REQUIRED WORK:
Copy the items below word for word, from the first line of the items through the line that contains "Action: [52, 141]". Include that final line and nothing after it.

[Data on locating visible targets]
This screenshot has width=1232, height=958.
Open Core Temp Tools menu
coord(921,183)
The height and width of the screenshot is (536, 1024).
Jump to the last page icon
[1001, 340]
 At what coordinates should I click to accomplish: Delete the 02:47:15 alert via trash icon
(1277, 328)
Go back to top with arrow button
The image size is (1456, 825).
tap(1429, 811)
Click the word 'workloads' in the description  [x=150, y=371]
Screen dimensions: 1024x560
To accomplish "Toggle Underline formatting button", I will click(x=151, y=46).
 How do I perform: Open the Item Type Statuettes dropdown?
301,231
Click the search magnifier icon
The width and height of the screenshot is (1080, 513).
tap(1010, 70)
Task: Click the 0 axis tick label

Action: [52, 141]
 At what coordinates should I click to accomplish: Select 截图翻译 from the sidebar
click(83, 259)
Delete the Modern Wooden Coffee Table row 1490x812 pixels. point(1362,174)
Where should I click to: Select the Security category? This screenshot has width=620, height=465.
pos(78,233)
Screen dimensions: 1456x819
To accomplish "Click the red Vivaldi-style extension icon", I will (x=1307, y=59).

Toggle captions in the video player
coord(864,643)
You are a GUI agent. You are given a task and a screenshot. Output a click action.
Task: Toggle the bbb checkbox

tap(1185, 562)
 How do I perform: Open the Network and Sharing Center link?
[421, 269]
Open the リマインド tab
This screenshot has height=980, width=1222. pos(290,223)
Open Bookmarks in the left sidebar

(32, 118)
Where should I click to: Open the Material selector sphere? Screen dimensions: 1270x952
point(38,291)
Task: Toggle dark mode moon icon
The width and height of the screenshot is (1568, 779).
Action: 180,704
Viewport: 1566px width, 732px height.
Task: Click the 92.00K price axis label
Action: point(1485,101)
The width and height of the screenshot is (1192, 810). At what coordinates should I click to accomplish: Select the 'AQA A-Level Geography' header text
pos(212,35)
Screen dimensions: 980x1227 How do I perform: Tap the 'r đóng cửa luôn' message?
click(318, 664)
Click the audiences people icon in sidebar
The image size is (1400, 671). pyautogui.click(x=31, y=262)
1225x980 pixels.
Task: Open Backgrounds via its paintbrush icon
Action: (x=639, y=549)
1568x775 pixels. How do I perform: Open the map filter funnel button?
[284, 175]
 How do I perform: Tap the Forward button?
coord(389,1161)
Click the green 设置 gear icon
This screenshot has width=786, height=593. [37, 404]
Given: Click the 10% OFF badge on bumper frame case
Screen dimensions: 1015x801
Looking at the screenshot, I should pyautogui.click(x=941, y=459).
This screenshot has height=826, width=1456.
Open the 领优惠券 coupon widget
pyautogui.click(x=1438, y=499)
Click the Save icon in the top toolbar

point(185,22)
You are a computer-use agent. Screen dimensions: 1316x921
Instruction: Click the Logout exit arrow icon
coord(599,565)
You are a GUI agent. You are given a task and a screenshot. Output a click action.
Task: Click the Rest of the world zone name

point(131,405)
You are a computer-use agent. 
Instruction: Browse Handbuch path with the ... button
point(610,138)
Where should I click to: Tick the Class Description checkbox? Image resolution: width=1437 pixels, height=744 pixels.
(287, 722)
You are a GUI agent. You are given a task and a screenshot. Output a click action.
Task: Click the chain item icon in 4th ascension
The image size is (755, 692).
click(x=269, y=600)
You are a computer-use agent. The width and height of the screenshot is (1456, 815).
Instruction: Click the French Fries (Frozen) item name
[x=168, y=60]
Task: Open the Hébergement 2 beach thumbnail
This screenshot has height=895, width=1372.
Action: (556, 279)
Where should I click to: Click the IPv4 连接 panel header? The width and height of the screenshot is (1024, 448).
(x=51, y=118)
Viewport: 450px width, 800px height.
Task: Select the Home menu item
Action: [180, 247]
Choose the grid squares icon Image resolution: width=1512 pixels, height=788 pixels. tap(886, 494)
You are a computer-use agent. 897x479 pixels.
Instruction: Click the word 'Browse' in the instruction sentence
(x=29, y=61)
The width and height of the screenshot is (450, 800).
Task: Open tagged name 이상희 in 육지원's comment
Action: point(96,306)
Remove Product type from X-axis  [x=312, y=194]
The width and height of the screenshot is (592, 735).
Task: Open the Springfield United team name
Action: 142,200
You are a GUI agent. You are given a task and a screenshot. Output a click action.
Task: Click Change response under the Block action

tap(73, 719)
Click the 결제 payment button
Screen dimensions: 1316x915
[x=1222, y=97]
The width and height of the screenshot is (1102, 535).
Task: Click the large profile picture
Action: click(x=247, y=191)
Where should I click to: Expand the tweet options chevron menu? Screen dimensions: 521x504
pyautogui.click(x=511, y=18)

RESPONSE TO THE EXERCISE:
This screenshot has width=1232, height=958.
Open Core Temp Tools menu
coord(921,183)
The height and width of the screenshot is (536, 1024).
Jump to the last page icon
[1001, 340]
 At what coordinates should I click to accomplish: Delete the 02:47:15 alert via trash icon
(1277, 328)
Go back to top with arrow button
The image size is (1456, 825).
tap(1429, 811)
Click the word 'workloads' in the description  [x=150, y=371]
Screen dimensions: 1024x560
To accomplish "Toggle Underline formatting button", I will click(x=151, y=46).
 How do I perform: Open the Item Type Statuettes dropdown?
301,231
Click the search magnifier icon
The width and height of the screenshot is (1080, 513).
tap(1010, 70)
Task: Click the 0 axis tick label

Action: [52, 141]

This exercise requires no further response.